To do
Which lines run from the one containing "Task: Switch to Jednoduché zobrazení view" through the last line of the records? Copy them exactly, leaving pictures out.

Supplied material
- Opening Delimiter -
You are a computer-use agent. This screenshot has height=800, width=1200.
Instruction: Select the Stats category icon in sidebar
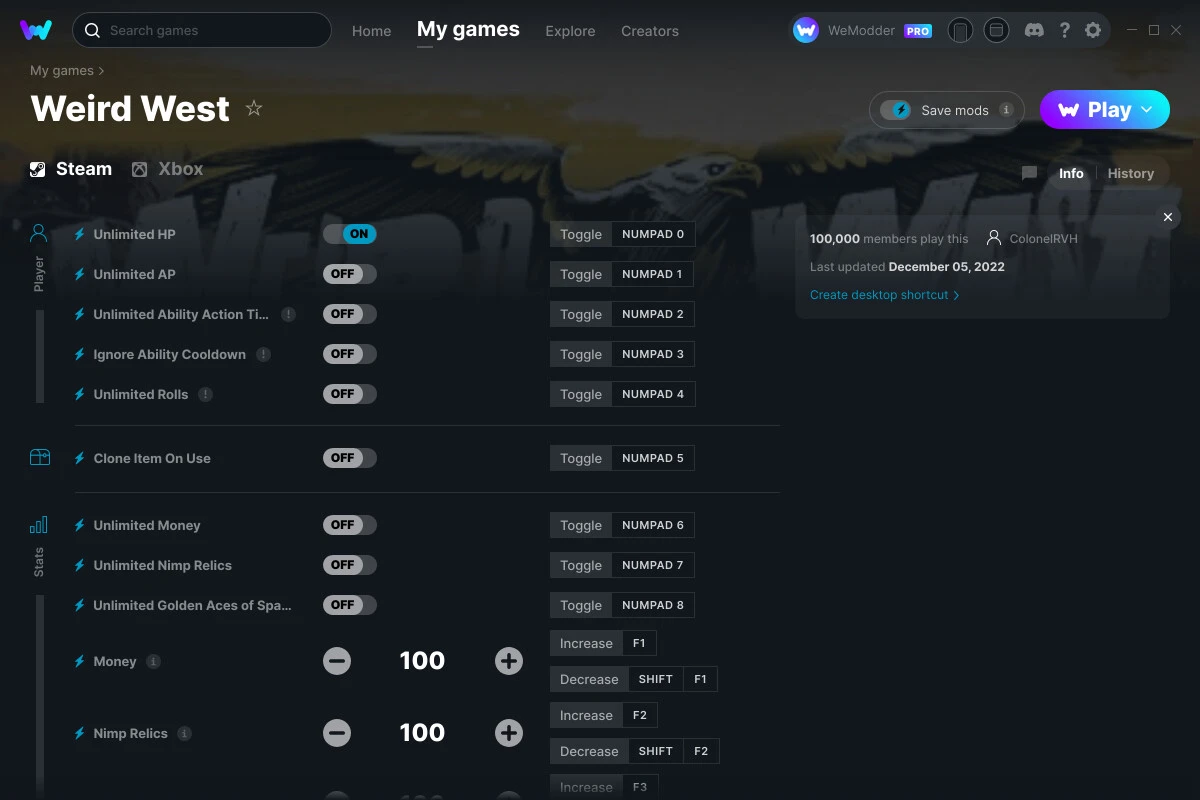(39, 525)
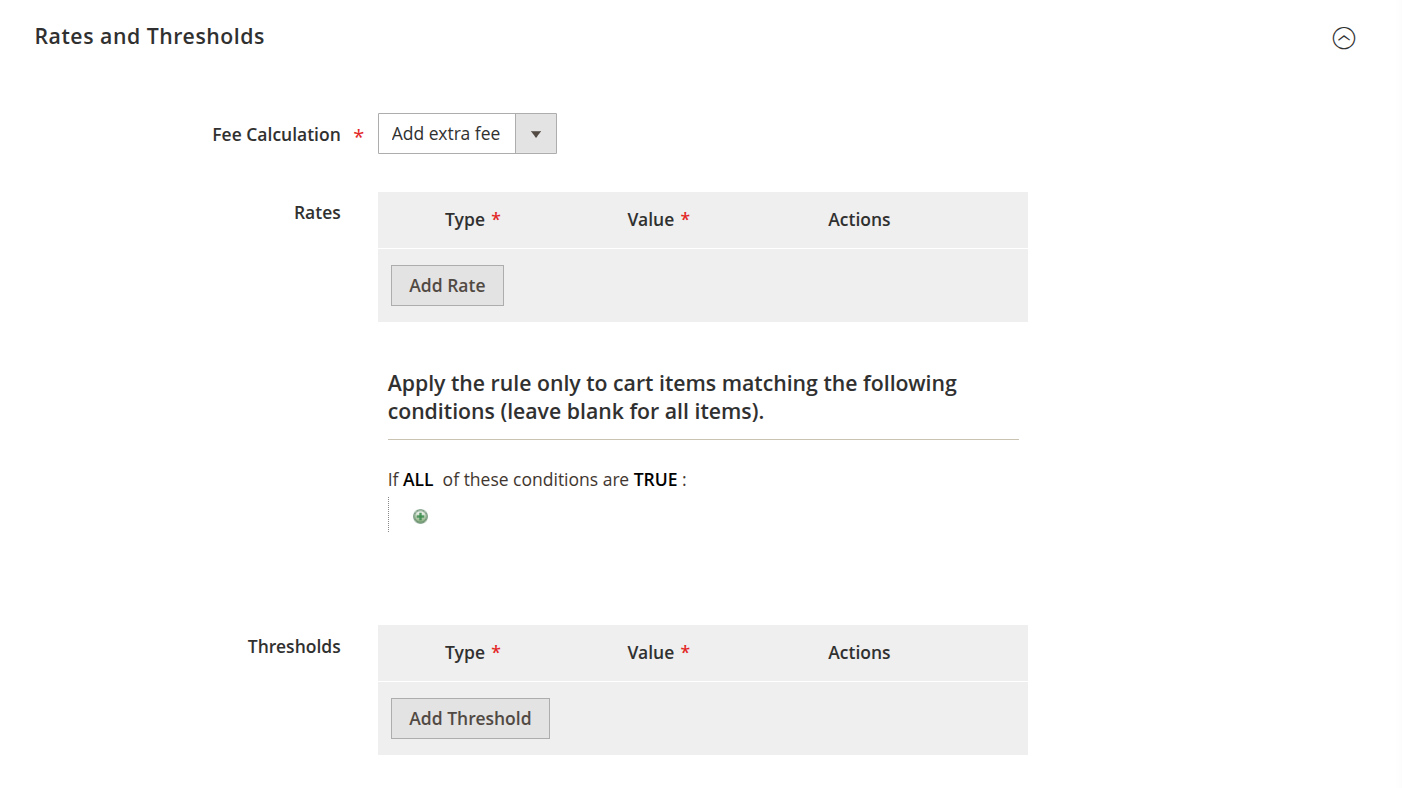
Task: Click the Value header in Thresholds table
Action: tap(651, 652)
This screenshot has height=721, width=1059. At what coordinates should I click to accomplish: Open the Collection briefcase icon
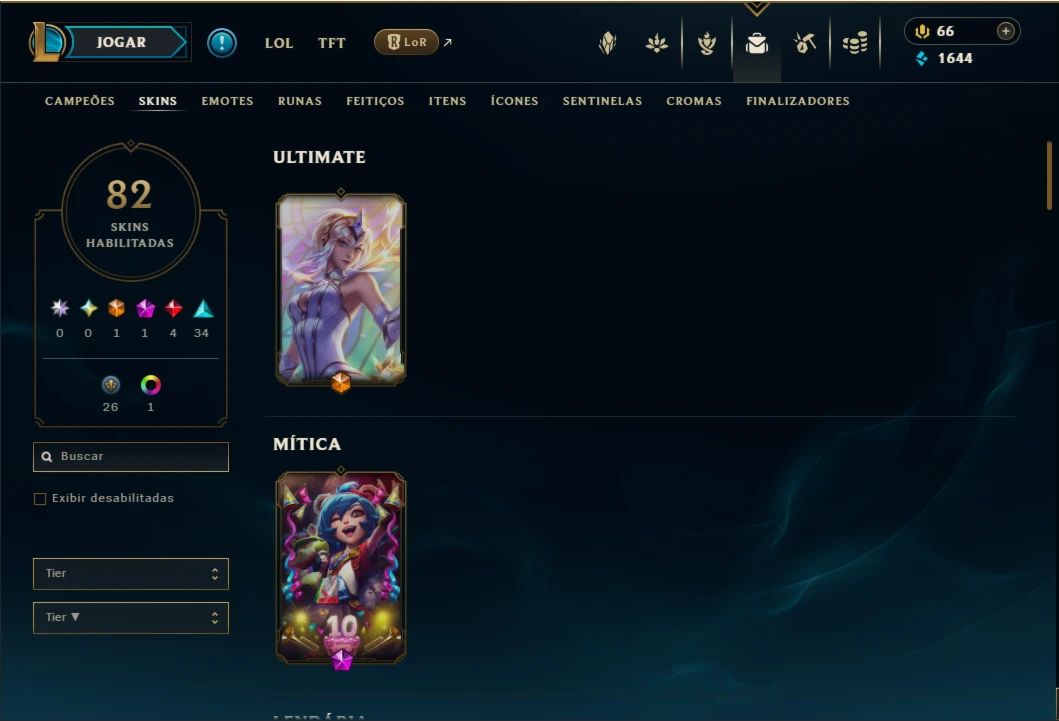click(x=756, y=43)
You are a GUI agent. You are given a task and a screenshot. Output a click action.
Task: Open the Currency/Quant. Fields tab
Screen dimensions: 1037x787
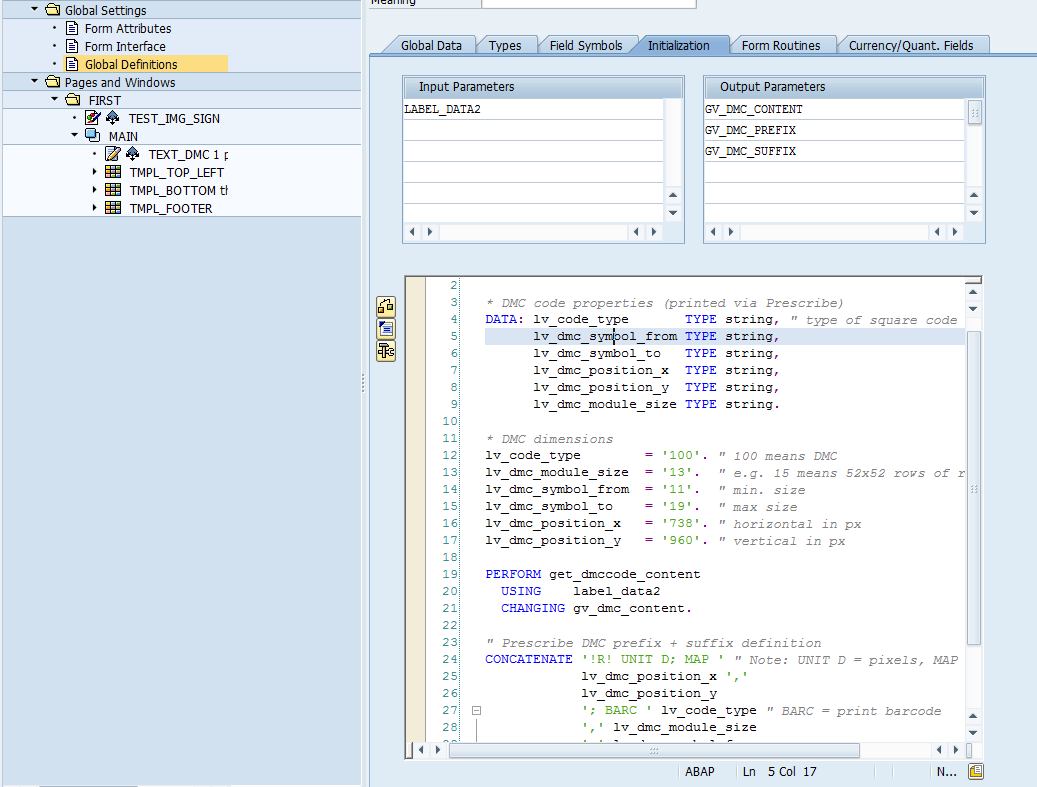click(x=910, y=45)
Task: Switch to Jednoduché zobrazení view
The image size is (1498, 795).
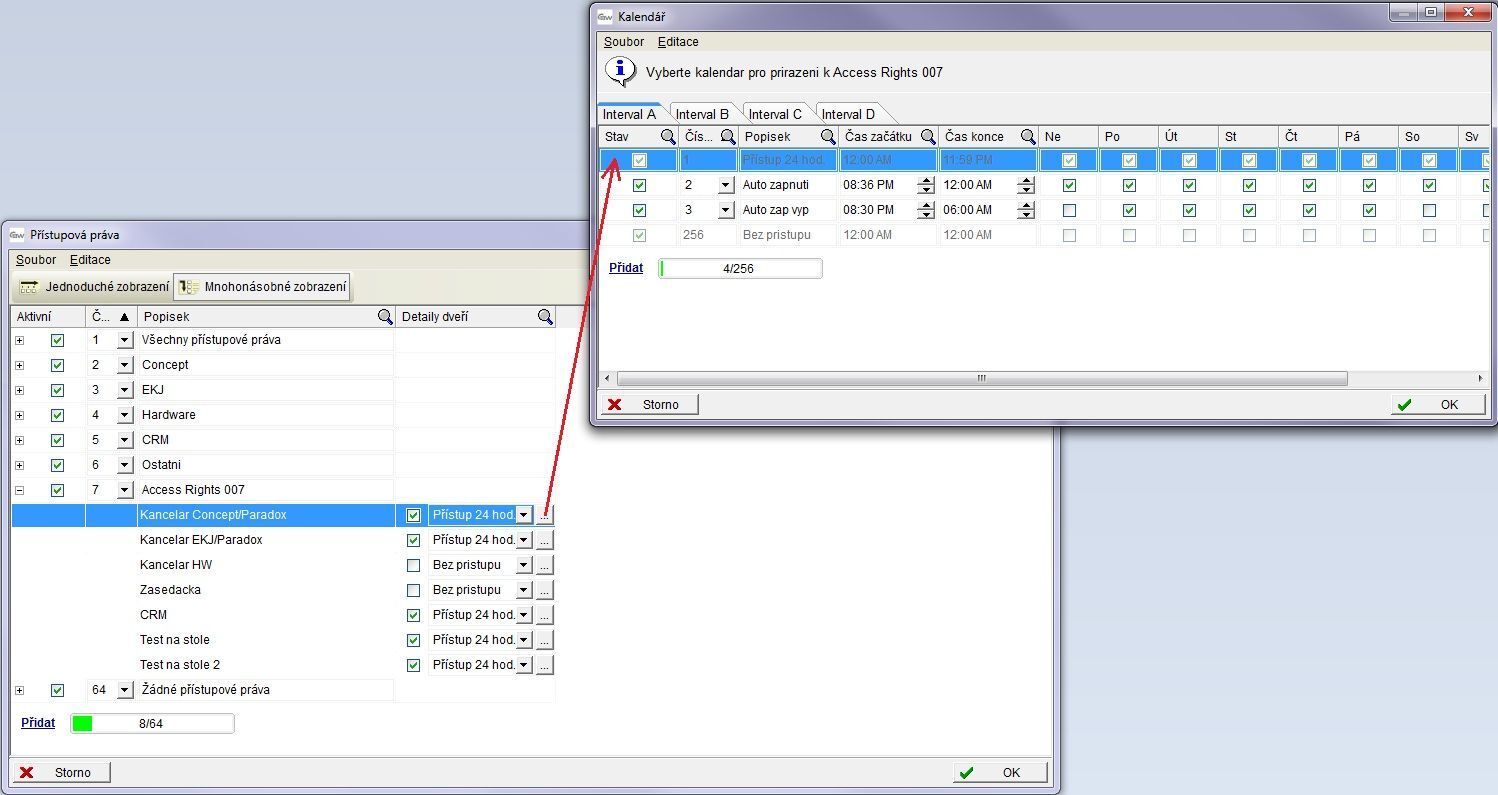Action: (x=94, y=287)
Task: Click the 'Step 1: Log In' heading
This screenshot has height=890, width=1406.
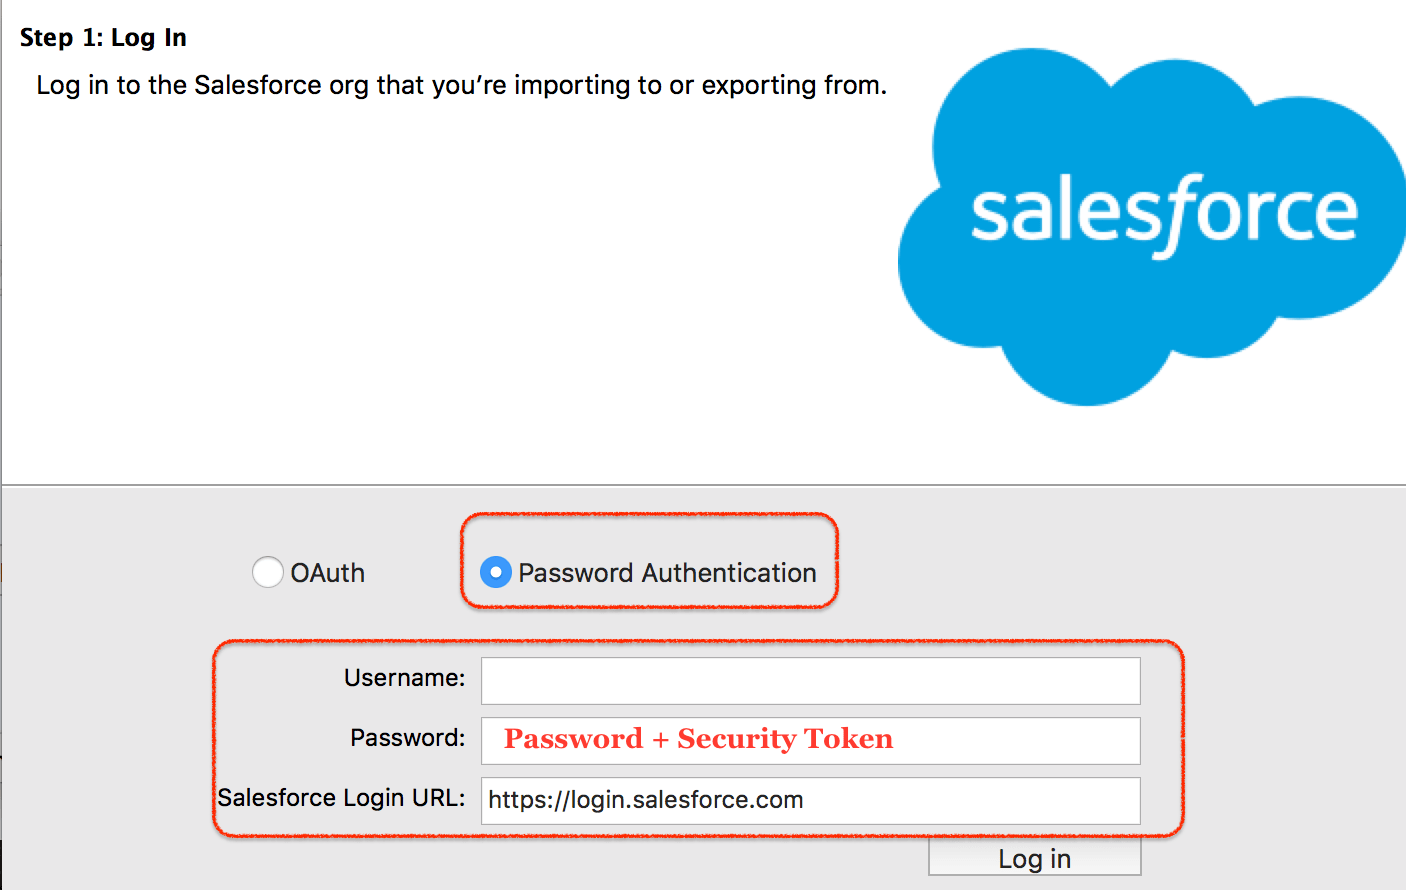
- Closing Delimiter -
Response box
Task: Switch to Jednoduché zobrazení view
The image size is (1498, 795).
Action: (x=94, y=287)
Task: Click the 'Step 1: Log In' heading
This screenshot has height=890, width=1406.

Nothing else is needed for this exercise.